I am admittedly no economist, but the way companies try to get extra money from people who don’t have any is something that has baffled me since childhood. Say you overdraw your bank account by $20. The bank then charges you a $35 overdraft fee, on top of the negative balance — so once you do manage to scrape up $50 to deposit, you’re still $5 short. Forget about buying anything in bulk, which is typically cheaper in the long run. Same with sales: You can’t take advantage of a lower price if you don’t have the money while the sale’s going on.
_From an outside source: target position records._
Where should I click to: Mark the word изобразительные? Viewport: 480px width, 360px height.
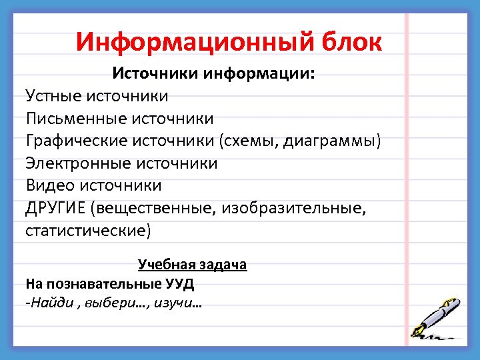coord(298,209)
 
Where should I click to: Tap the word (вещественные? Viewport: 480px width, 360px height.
coord(155,209)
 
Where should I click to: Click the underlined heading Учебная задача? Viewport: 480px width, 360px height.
coord(192,265)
There’s no good in a “buy one, get one free” if you can’t even buy one in the first place.
Poor people don’t need sympathy; they need compassion.
If you were holding up a heavy weight, and your arms were burning and trembling, which would you be more grateful for: someone who came along and said, “Tsk, so sorry you’re holding that weight,” or someone who came along and helped take some of the burden off? Poor people don’t need anybody else to feel sorry for them. What they do need is someone to realize that they’re not poor because they’re lazy or stupid or bad — that they’re humans, just like anybody else, with the same needs and desires and hopes. They need people to donate and lend support to the programs that help them because there are far too many voices scoffing that they’re “just taking advantage.” They don’t need saviors — people who publicize what generous benefactors they are to make themselves look better. They need quiet understanding, and a willingness to share the resources that come so much more easily to people above the poverty line.
Fill a box with the things you take for granted: Coffee, candy, tampons, fabric softener, fuzzy socks. Rolls of quarters. Toilet paper. Take it to a shelter or a food bank or a poverty center. “Adopt” a family for the holidays, but don’t let your support stop when the holidays are over. Find ways to help all year long, even if it’s just little things.
Because for those in dire financial straits, even the little things are priceless.